START PROVIDED RECORDS

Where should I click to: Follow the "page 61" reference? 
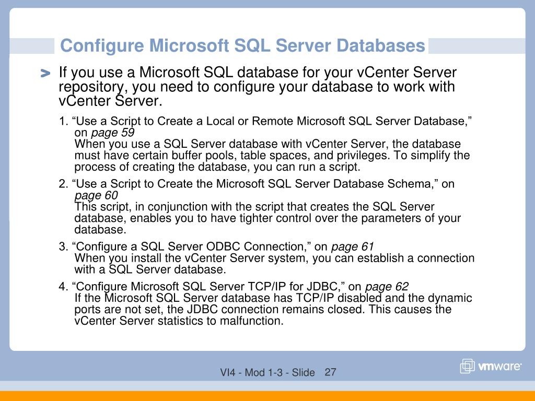(353, 246)
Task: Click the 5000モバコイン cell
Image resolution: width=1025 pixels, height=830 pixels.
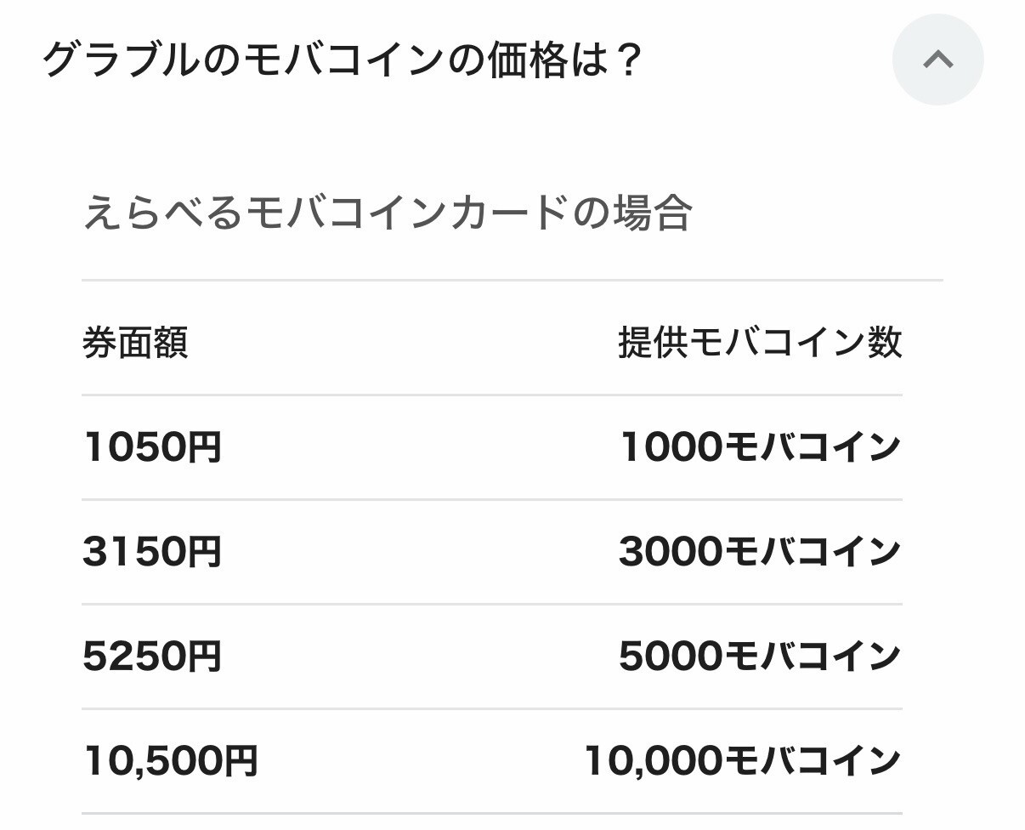Action: coord(760,657)
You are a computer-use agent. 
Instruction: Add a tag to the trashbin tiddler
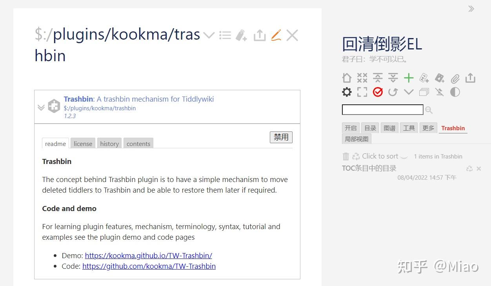tap(242, 35)
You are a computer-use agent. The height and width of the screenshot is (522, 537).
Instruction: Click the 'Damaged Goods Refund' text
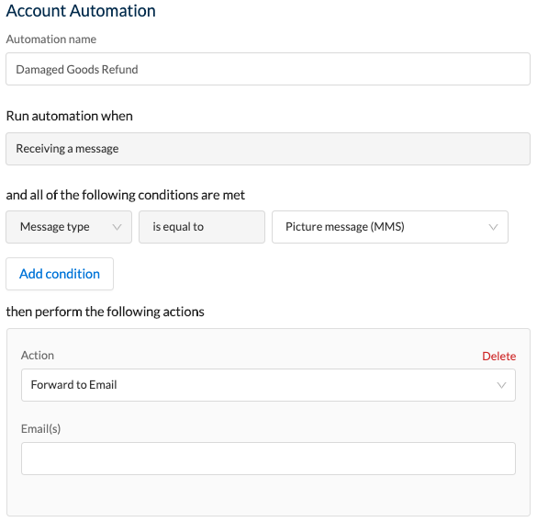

END PROVIDED RECORDS

- _TASK TO CARRY OUT_
Starting from the records above, copy each line where the string "agent" is found.

- _TASK RESULT_
You are a computer-use agent. 
You are a computer-use agent. The height and width of the screenshot is (522, 537).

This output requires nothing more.